On ne peut plus rencontrer quelqu’un par hasard

La géolocalisation tue le destin et efface les coïncidences. Si vous allez sur Foursquare et vous savez qui est là avant même d’y arriver. Comme si vous y étiez déjà sans même y être allé. C’est un afficheur, mais grandeur nature, étoile 69 à hauteur d’homme. Une sorte de machine à vous téléporter, sans vous dématérialiser ni même vous déplacer.

Avant l’afficheur, à chaque appel, c’était une nouvelle surprise.

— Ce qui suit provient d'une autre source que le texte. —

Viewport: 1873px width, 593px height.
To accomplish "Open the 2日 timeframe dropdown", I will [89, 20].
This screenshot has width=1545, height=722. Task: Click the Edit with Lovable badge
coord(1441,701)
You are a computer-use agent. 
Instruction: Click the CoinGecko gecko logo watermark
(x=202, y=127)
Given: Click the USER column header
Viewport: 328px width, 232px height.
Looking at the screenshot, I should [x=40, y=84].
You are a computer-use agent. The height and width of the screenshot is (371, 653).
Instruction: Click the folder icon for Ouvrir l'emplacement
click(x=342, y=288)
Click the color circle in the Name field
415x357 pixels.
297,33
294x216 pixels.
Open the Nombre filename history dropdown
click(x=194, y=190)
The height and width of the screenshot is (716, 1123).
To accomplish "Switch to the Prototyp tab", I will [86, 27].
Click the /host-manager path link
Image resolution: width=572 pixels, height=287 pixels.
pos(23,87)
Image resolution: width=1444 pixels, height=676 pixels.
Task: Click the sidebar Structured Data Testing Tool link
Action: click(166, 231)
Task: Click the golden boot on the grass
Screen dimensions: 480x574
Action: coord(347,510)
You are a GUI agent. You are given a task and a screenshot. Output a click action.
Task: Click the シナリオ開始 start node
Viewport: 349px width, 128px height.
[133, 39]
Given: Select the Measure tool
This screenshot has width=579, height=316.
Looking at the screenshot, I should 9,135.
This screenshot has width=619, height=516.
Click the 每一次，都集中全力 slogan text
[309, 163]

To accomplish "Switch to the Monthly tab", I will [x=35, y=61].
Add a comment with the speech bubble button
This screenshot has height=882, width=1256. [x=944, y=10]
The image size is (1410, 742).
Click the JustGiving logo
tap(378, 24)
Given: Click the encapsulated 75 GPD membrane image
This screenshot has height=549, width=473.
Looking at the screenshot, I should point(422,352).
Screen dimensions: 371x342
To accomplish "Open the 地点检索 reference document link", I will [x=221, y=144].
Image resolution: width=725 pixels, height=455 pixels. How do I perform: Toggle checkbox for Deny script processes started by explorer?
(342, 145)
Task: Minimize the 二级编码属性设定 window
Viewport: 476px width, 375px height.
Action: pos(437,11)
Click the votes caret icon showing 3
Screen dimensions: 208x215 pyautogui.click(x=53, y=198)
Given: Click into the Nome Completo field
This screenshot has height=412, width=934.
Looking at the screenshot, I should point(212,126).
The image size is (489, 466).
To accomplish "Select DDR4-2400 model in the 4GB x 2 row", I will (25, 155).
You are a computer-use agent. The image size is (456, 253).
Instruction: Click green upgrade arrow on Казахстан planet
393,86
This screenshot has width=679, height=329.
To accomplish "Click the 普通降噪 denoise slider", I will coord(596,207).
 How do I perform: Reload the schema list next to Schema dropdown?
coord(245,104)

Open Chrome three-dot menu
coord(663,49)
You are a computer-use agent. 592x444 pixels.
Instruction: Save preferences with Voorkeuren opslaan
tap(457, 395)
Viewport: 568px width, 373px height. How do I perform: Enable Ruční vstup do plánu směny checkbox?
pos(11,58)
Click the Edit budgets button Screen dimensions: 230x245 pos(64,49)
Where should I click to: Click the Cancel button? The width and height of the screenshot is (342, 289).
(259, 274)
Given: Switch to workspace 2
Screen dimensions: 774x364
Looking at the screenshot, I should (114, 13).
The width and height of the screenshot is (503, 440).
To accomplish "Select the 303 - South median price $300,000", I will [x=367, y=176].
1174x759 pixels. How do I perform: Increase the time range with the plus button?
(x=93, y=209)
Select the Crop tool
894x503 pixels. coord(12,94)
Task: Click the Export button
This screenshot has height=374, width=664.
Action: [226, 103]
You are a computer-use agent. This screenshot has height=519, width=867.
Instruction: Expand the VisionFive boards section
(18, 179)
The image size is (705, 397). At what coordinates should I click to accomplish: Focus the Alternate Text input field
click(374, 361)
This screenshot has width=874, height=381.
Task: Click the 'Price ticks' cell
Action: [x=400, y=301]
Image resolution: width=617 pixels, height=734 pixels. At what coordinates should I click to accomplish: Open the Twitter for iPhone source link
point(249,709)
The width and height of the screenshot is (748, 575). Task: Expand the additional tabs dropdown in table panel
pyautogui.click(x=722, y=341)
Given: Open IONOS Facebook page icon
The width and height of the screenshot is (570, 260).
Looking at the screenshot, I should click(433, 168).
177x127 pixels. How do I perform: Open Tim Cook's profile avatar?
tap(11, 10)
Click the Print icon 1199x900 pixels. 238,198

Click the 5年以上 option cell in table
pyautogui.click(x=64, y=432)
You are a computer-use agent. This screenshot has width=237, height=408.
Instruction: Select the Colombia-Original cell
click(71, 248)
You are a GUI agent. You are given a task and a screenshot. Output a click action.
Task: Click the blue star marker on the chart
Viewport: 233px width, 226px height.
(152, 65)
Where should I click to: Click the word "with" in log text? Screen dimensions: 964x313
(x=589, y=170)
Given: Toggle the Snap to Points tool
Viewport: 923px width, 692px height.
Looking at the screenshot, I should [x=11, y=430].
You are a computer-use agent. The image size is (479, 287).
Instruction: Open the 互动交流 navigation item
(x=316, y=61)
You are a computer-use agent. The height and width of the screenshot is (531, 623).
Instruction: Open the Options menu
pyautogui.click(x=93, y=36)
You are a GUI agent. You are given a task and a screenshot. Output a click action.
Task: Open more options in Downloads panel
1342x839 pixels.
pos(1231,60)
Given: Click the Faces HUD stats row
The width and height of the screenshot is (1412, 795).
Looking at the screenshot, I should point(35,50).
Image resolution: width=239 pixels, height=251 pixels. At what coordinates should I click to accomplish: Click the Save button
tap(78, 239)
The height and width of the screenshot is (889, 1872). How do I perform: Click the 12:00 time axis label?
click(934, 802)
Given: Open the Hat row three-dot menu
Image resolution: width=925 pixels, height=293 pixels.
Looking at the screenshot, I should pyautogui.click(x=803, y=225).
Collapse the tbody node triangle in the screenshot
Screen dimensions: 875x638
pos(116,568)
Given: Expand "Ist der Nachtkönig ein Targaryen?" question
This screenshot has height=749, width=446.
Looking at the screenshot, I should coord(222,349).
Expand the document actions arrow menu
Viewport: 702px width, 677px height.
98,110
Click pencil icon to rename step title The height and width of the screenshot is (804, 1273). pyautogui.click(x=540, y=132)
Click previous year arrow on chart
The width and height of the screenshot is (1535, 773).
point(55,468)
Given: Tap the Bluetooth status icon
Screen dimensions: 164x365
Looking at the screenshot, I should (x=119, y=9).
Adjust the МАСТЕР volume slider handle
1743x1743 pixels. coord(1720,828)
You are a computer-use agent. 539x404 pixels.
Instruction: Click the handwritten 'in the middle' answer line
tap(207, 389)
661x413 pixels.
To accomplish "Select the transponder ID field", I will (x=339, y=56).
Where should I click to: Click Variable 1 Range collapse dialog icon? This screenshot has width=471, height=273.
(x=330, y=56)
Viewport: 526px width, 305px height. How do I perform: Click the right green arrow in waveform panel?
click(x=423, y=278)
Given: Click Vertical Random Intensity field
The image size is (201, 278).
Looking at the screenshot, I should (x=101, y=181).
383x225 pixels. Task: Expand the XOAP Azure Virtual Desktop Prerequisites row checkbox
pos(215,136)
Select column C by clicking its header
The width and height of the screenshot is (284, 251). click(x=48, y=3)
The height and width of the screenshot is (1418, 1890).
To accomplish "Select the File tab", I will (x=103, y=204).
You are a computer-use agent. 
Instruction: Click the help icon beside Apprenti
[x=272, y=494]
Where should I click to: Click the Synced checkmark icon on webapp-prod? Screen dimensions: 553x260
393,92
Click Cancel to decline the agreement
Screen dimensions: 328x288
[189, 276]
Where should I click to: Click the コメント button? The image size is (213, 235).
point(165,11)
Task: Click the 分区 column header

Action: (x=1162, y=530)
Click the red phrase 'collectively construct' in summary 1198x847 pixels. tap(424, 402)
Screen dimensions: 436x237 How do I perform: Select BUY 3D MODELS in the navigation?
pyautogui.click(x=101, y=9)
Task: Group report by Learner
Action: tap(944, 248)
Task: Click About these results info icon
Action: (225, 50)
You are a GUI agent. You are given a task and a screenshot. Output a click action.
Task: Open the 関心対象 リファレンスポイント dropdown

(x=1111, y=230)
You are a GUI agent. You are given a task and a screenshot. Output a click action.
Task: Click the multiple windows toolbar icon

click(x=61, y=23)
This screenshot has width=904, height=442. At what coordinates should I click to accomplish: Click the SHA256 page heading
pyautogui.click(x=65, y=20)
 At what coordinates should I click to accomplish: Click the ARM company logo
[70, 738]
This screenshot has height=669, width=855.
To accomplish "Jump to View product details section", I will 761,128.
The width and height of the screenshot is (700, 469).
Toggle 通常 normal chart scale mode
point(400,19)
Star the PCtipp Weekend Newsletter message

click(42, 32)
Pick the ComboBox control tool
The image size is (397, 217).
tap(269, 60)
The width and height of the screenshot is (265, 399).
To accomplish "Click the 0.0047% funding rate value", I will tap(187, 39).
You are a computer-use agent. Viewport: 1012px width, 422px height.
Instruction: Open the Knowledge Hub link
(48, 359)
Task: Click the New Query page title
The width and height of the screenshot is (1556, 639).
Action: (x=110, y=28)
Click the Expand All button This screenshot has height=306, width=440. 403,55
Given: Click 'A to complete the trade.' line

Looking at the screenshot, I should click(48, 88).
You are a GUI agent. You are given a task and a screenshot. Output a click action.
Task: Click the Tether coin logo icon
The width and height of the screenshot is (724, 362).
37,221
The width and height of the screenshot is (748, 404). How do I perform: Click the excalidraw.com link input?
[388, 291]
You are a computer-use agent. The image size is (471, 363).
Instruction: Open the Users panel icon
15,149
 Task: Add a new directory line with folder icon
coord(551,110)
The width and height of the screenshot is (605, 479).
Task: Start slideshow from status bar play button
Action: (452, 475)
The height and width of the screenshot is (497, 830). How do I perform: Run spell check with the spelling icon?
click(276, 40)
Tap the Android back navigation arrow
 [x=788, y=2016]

Il fallait décrocher et même parfois demander “qui c’est” ou, plus poliment, “à qui ai-je l’honneur” pour savoir qui était à l’autre bout du fil (parce qu’en ce temps-là, les téléphones étaient aussi attachés à un fil). Même si une fois sur deux, vous saviez que c’était votre mère, l’autre fois c’était un mystère, une surprise, un importun ou un important. Qui sait qui c’est ?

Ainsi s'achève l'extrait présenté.